- **TRY IT**
Among the entries, which lines carry the string "agent"? Copy every one.

Stored items from a collection:
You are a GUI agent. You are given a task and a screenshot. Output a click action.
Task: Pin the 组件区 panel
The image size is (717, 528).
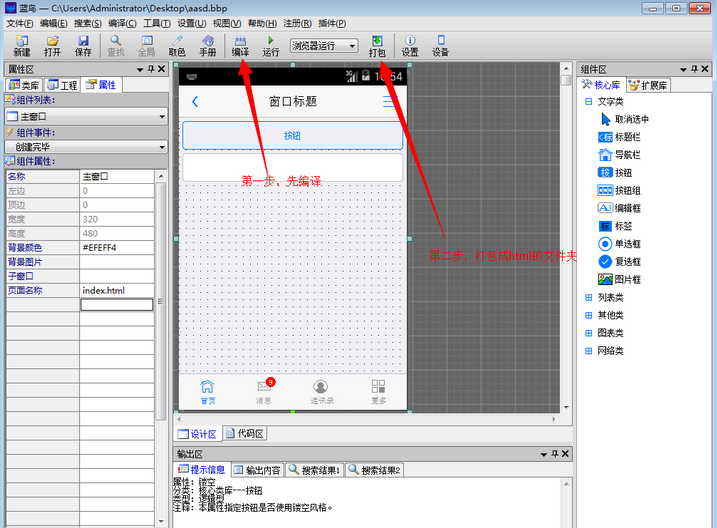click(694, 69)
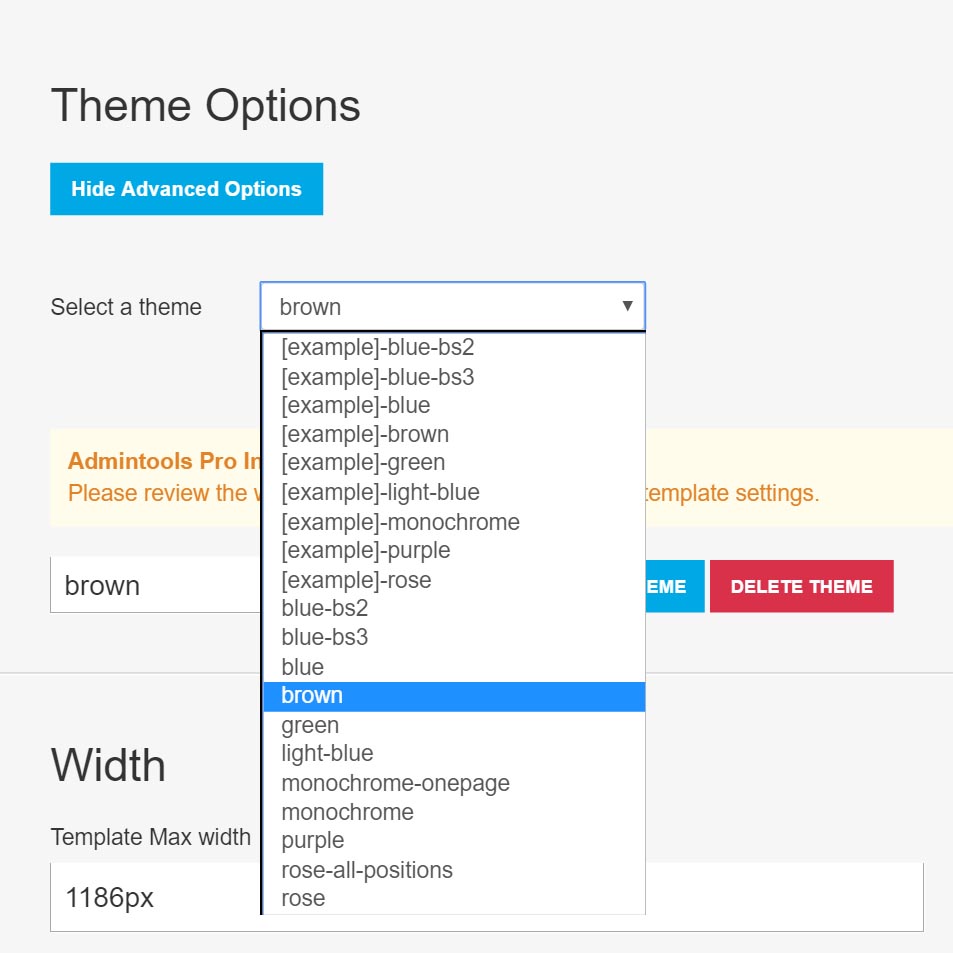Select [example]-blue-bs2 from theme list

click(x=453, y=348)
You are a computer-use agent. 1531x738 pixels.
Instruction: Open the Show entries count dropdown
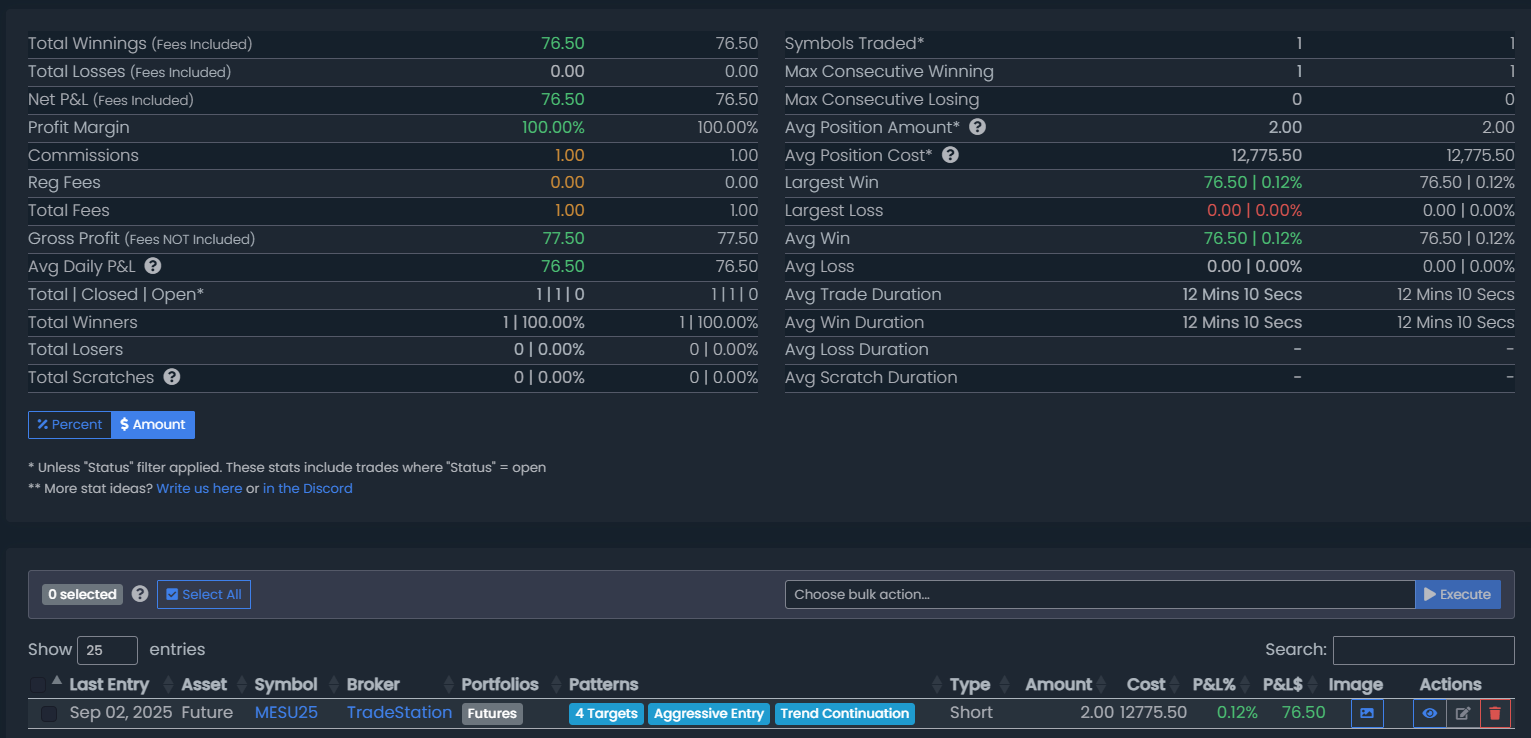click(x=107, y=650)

- **OUTPUT FOR THIS TASK**
You are a GUI agent. You are given a task and a screenshot. Output a click action.
You are a computer-use agent. 1531x738 pixels.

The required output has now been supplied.